## Problem
Hand back each record exactly as you find it.
*** Supplied information ***
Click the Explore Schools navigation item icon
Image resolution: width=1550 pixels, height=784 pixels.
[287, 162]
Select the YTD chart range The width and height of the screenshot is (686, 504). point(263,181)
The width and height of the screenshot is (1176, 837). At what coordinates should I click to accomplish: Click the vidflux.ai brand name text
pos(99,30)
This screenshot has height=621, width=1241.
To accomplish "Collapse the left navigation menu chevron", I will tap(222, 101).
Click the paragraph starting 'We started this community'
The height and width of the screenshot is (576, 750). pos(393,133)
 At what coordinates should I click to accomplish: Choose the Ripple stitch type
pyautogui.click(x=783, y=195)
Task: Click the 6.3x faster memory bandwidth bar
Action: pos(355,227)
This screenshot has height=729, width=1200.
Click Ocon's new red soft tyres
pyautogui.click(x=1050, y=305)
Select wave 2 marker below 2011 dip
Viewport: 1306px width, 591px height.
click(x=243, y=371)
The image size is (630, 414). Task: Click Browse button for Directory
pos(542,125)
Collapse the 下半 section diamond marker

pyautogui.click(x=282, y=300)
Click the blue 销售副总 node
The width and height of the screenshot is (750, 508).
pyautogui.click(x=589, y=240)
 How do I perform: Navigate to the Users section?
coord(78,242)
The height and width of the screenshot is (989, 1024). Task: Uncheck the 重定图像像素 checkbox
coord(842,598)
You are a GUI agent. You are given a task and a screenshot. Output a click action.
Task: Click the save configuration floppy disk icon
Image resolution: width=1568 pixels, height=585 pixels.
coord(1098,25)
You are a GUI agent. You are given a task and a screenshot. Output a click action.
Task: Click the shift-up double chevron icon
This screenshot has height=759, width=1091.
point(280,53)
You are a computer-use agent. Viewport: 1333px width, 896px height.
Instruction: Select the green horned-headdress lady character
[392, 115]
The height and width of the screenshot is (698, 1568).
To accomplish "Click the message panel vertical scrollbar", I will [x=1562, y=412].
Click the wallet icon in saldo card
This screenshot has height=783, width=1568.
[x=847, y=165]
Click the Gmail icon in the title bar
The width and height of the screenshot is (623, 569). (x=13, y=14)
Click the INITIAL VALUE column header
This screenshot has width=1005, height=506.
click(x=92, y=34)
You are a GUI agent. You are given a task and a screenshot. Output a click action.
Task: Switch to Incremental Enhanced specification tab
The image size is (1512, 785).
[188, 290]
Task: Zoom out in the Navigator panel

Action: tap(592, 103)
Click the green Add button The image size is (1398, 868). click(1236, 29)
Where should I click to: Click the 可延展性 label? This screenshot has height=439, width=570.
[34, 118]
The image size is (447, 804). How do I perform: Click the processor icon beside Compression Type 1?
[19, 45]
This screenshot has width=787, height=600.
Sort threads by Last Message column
*** End of Supplied information ***
## Answer below
Click the Explore Schools navigation item icon
Image resolution: width=1550 pixels, height=784 pixels.
[287, 162]
Select the YTD chart range The width and height of the screenshot is (686, 504). point(263,181)
The width and height of the screenshot is (1176, 837). At what coordinates should I click to accomplish: Click the vidflux.ai brand name text
pos(99,30)
This screenshot has height=621, width=1241.
To accomplish "Collapse the left navigation menu chevron", I will tap(222, 101).
Click the paragraph starting 'We started this community'
The height and width of the screenshot is (576, 750). pos(393,133)
 At what coordinates should I click to accomplish: Choose the Ripple stitch type
pyautogui.click(x=783, y=195)
Task: Click the 6.3x faster memory bandwidth bar
Action: pos(355,227)
This screenshot has height=729, width=1200.
Click Ocon's new red soft tyres
pyautogui.click(x=1050, y=305)
Select wave 2 marker below 2011 dip
Viewport: 1306px width, 591px height.
click(x=243, y=371)
The image size is (630, 414). Task: Click Browse button for Directory
pos(542,125)
Collapse the 下半 section diamond marker

pyautogui.click(x=282, y=300)
Click the blue 销售副总 node
The width and height of the screenshot is (750, 508).
pyautogui.click(x=589, y=240)
 How do I perform: Navigate to the Users section?
coord(78,242)
The height and width of the screenshot is (989, 1024). Task: Uncheck the 重定图像像素 checkbox
coord(842,598)
You are a GUI agent. You are given a task and a screenshot. Output a click action.
Task: Click the save configuration floppy disk icon
Image resolution: width=1568 pixels, height=585 pixels.
coord(1098,25)
You are a GUI agent. You are given a task and a screenshot. Output a click action.
Task: Click the shift-up double chevron icon
This screenshot has height=759, width=1091.
point(280,53)
You are a computer-use agent. Viewport: 1333px width, 896px height.
Instruction: Select the green horned-headdress lady character
[392, 115]
The height and width of the screenshot is (698, 1568).
To accomplish "Click the message panel vertical scrollbar", I will [x=1562, y=412].
Click the wallet icon in saldo card
This screenshot has height=783, width=1568.
[x=847, y=165]
Click the Gmail icon in the title bar
The width and height of the screenshot is (623, 569). (x=13, y=14)
Click the INITIAL VALUE column header
This screenshot has width=1005, height=506.
click(x=92, y=34)
You are a GUI agent. You are given a task and a screenshot. Output a click action.
Task: Switch to Incremental Enhanced specification tab
The image size is (1512, 785).
[188, 290]
Task: Zoom out in the Navigator panel

Action: tap(592, 103)
Click the green Add button The image size is (1398, 868). click(1236, 29)
Where should I click to: Click the 可延展性 label? This screenshot has height=439, width=570.
[34, 118]
The image size is (447, 804). How do I perform: Click the processor icon beside Compression Type 1?
[19, 45]
This screenshot has width=787, height=600.
Sort threads by Last Message column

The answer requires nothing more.